## EXERCISE GOAL
Given the entries below, would you transcribe exactly the lines starting at the one with "You are a computer-use" and ending at the one with "Task: Switch to the Bola Sepak tab", both kept, pictures omitted, nothing extra?
*** RECORDS ***
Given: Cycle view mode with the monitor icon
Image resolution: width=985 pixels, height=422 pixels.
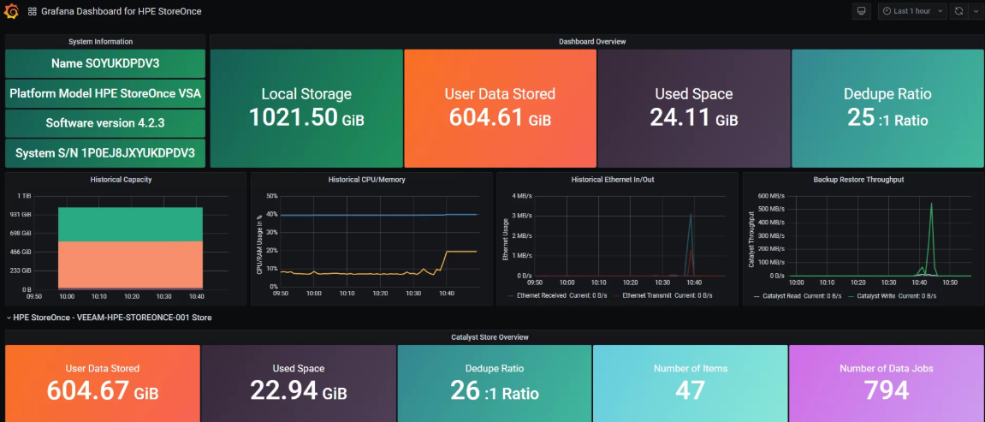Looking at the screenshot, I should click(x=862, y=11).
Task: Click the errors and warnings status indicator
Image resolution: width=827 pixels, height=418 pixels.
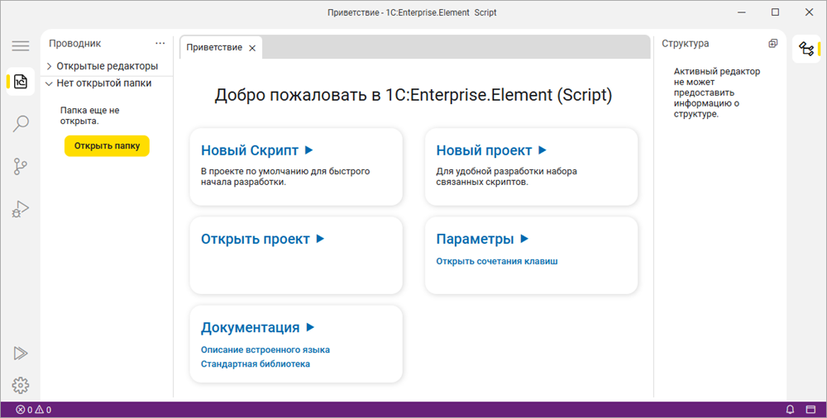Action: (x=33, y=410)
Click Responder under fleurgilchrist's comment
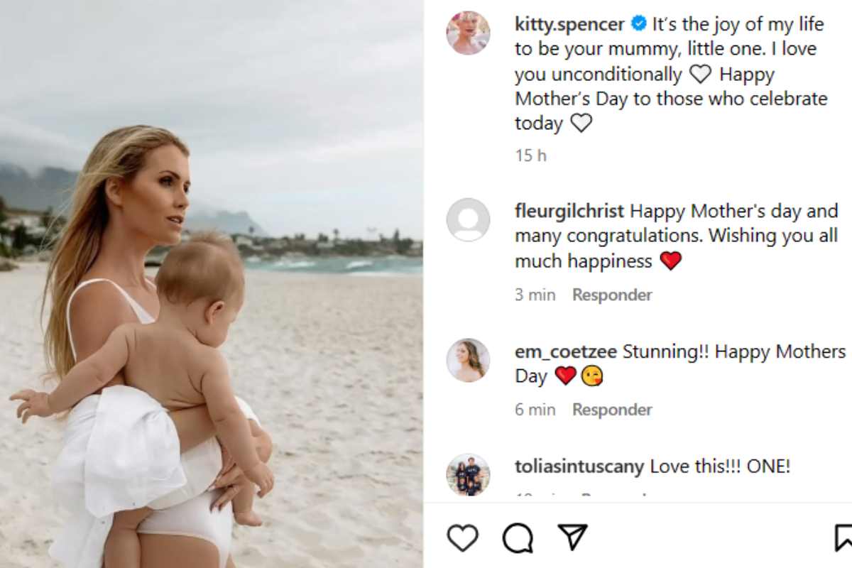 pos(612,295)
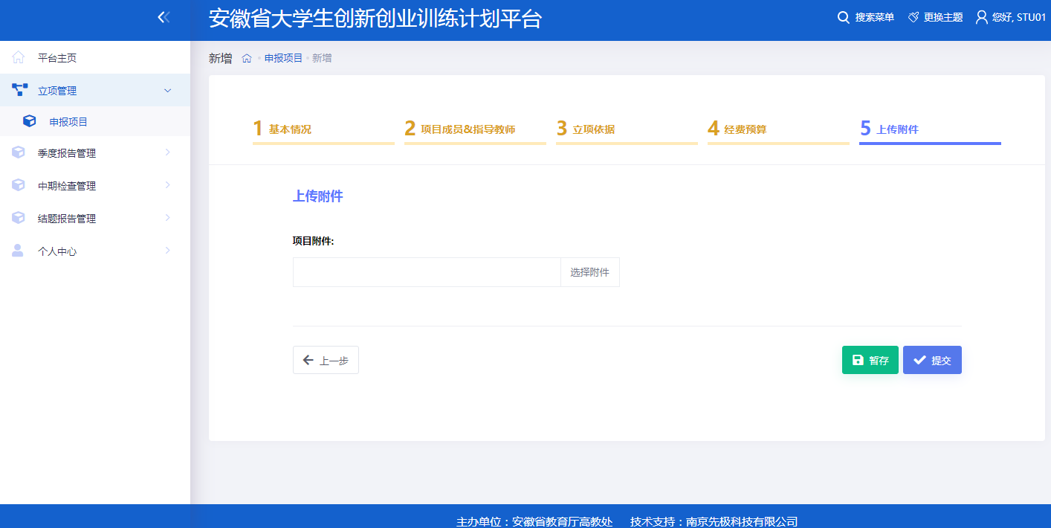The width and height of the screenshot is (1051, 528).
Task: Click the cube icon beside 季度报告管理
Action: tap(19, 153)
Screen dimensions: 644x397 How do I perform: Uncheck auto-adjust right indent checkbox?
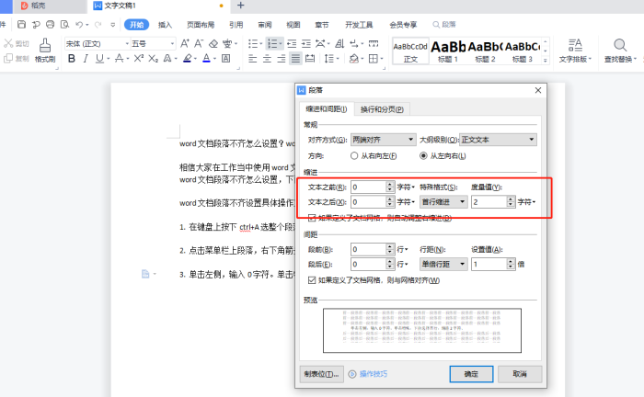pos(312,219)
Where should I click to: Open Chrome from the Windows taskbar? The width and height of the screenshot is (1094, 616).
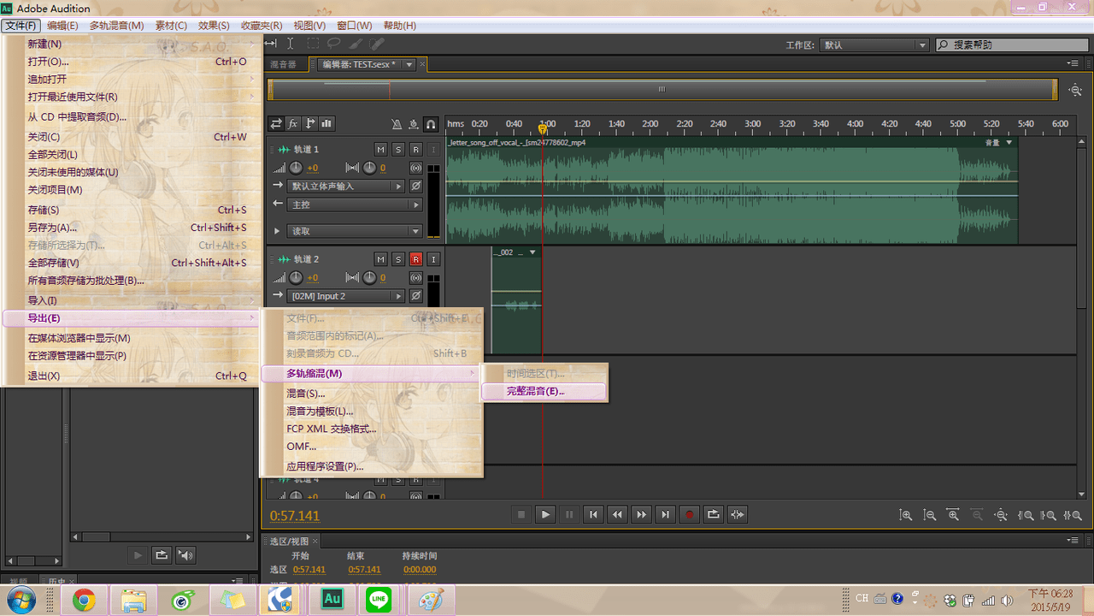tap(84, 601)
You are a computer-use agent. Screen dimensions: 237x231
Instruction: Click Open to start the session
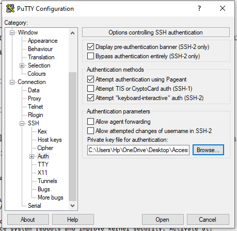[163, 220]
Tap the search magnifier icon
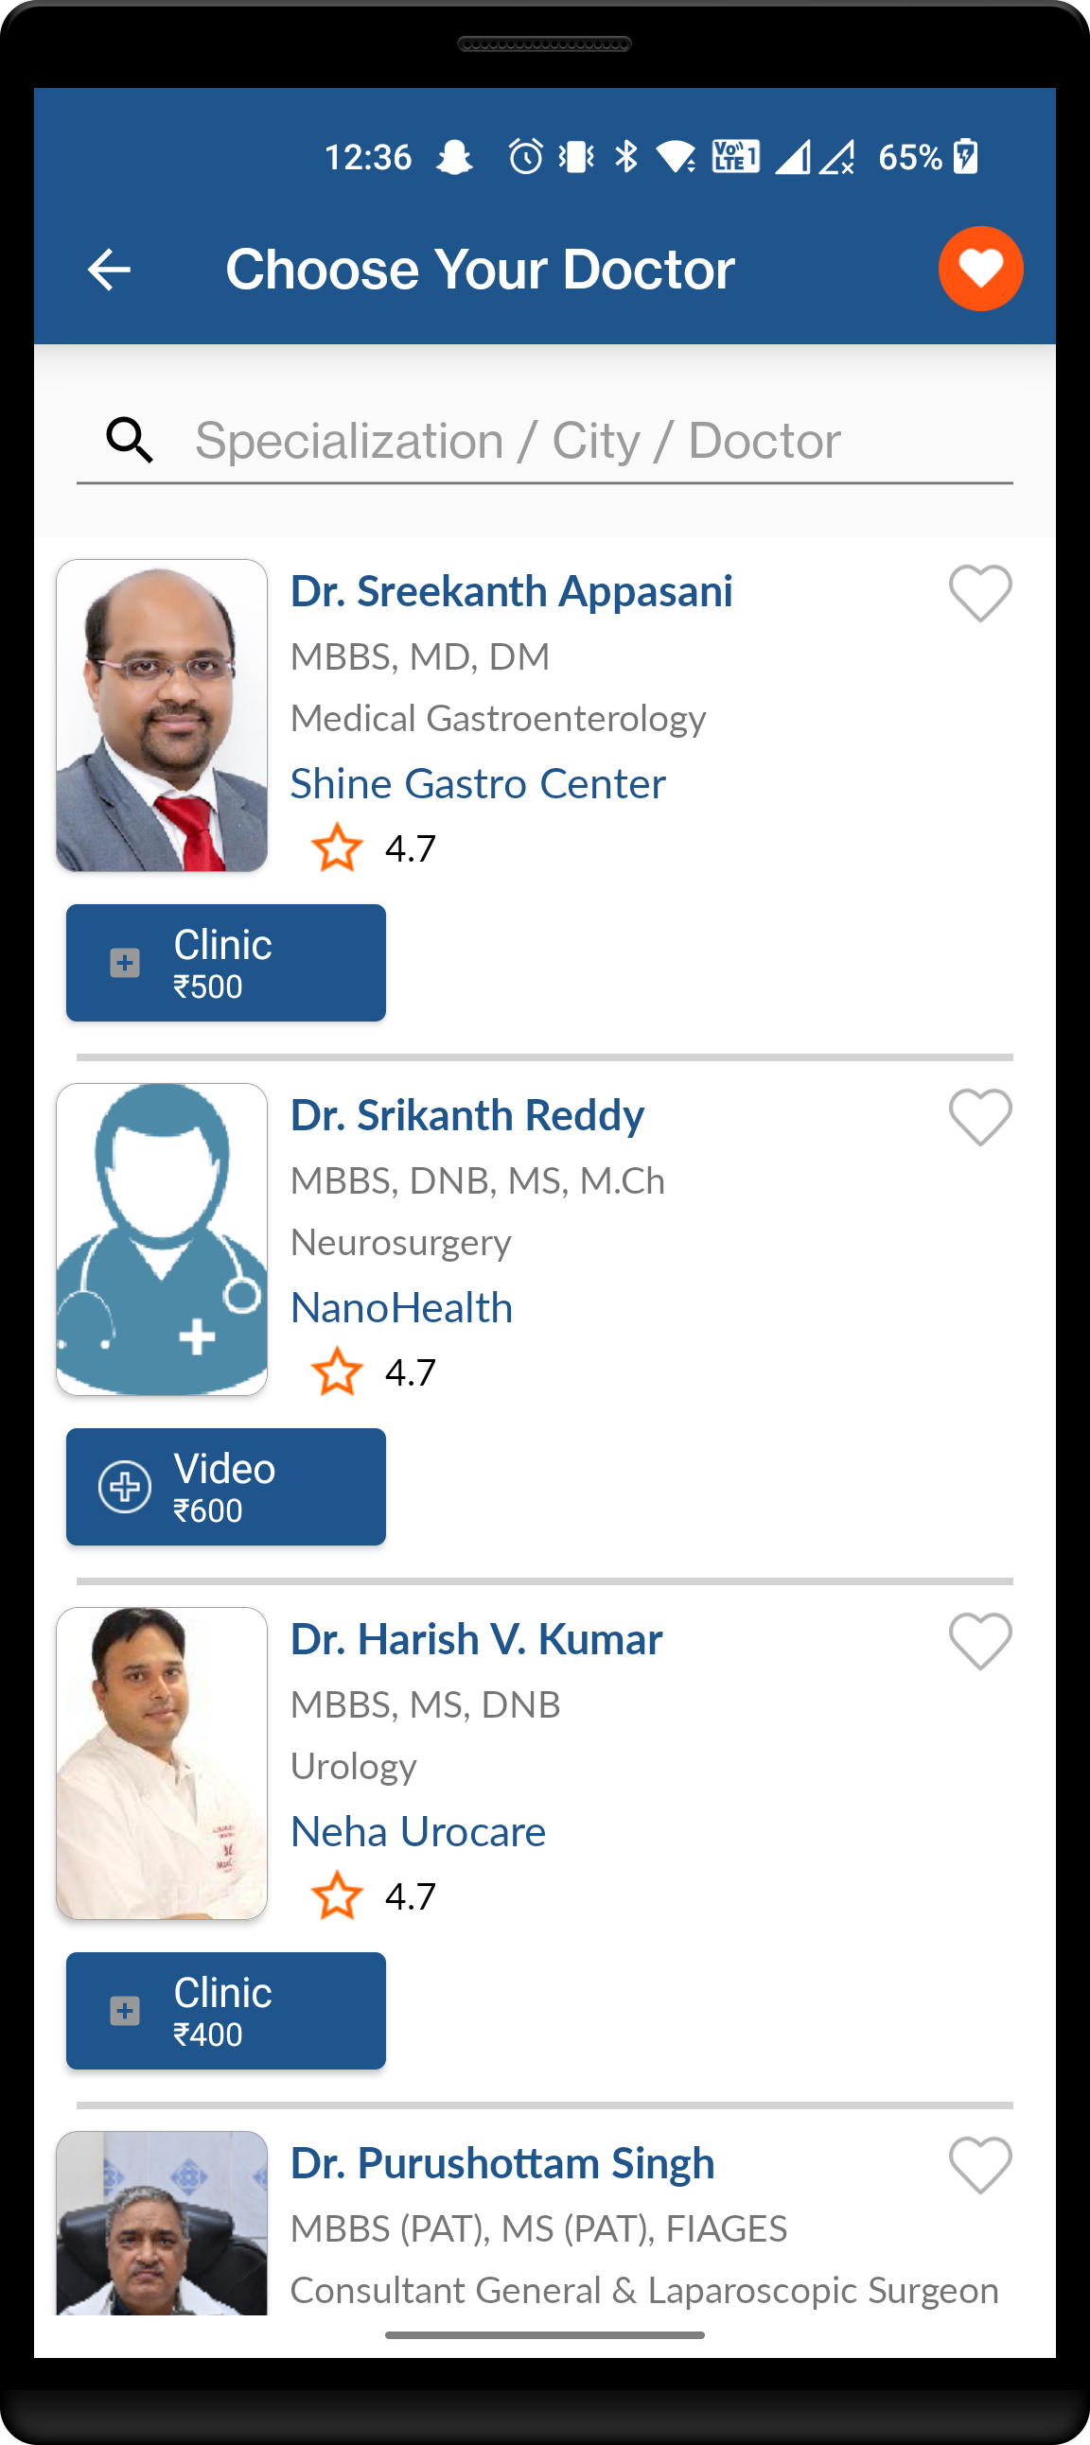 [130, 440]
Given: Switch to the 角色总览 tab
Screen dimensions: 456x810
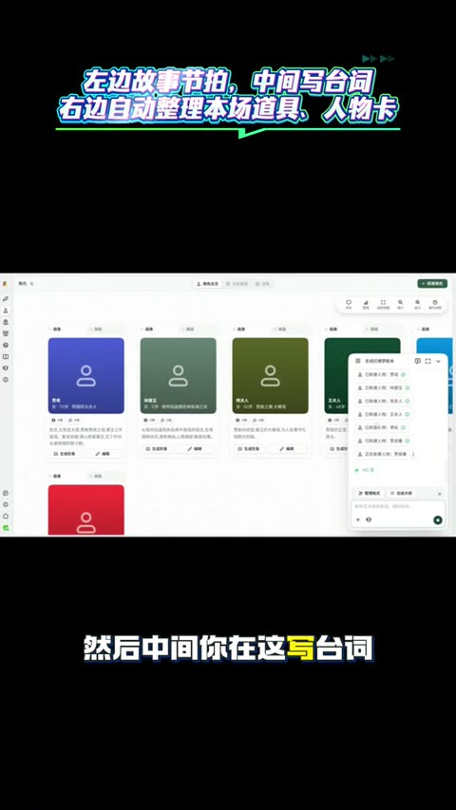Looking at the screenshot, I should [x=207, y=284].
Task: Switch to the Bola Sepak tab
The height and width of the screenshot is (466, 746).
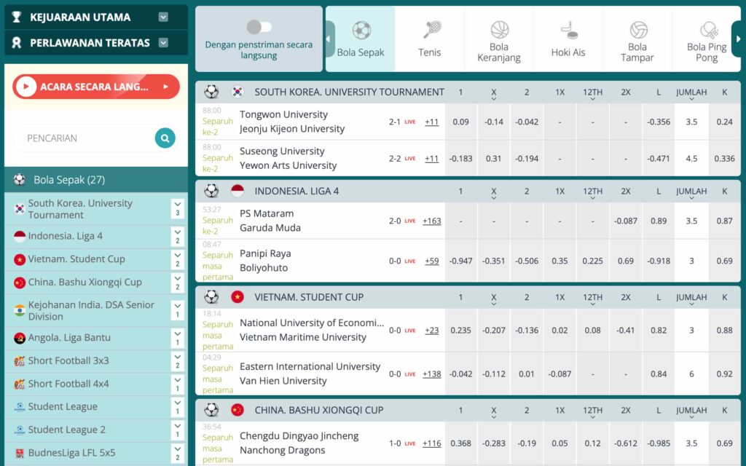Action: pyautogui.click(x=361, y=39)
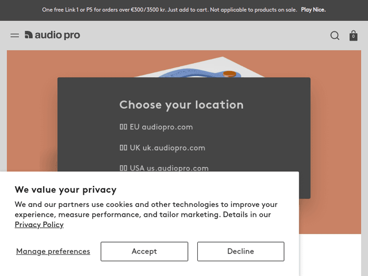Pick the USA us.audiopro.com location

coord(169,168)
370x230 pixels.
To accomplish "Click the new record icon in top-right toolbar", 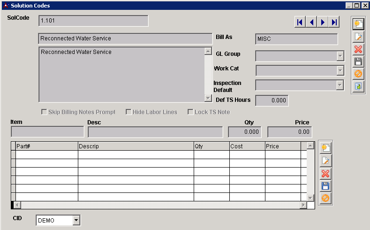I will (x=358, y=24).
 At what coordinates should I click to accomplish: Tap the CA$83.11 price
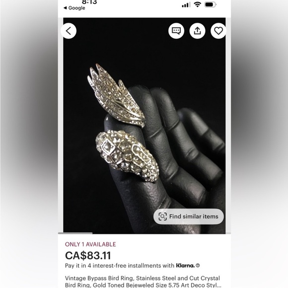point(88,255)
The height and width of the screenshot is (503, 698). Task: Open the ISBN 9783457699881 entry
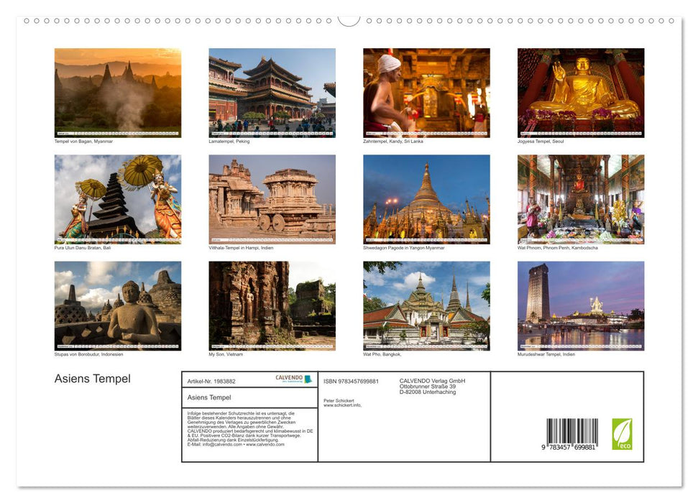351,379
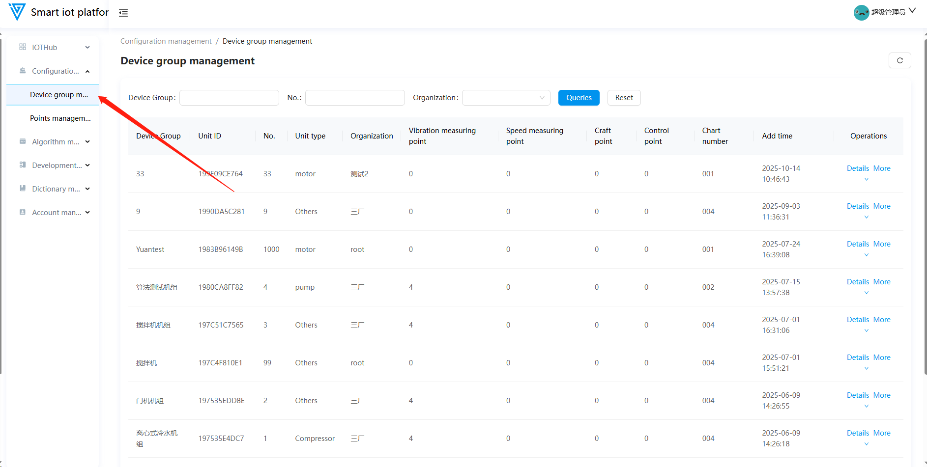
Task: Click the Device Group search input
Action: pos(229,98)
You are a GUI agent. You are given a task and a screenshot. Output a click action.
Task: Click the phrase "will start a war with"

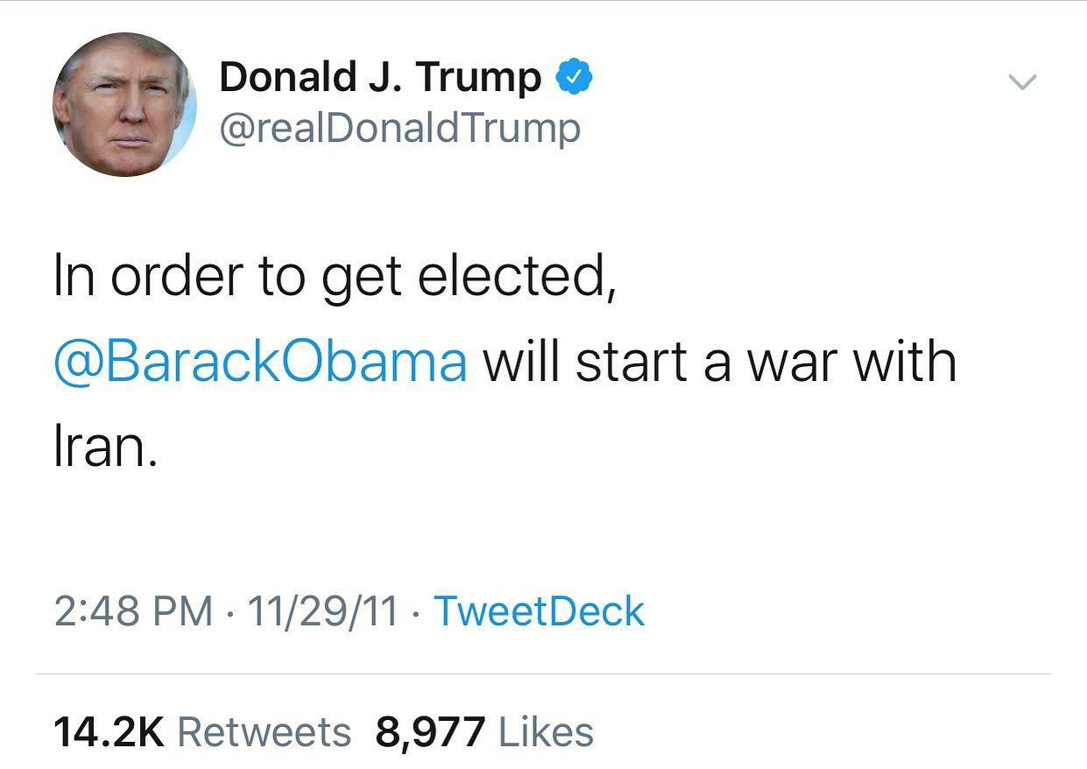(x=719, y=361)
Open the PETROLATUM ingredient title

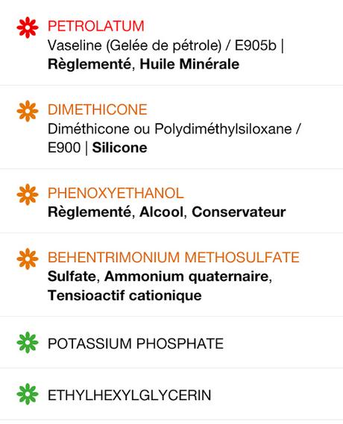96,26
*** End of RECORDS ***
## OUTPUT
You are a computer-use agent. Screen dimensions: 237x231
Instruction: Click Open to start the session
[163, 220]
Tap the search magnifier icon
 [130, 440]
Given: Switch to the 角色总览 tab
Screen dimensions: 456x810
Looking at the screenshot, I should [x=207, y=284].
Task: Switch to the Bola Sepak tab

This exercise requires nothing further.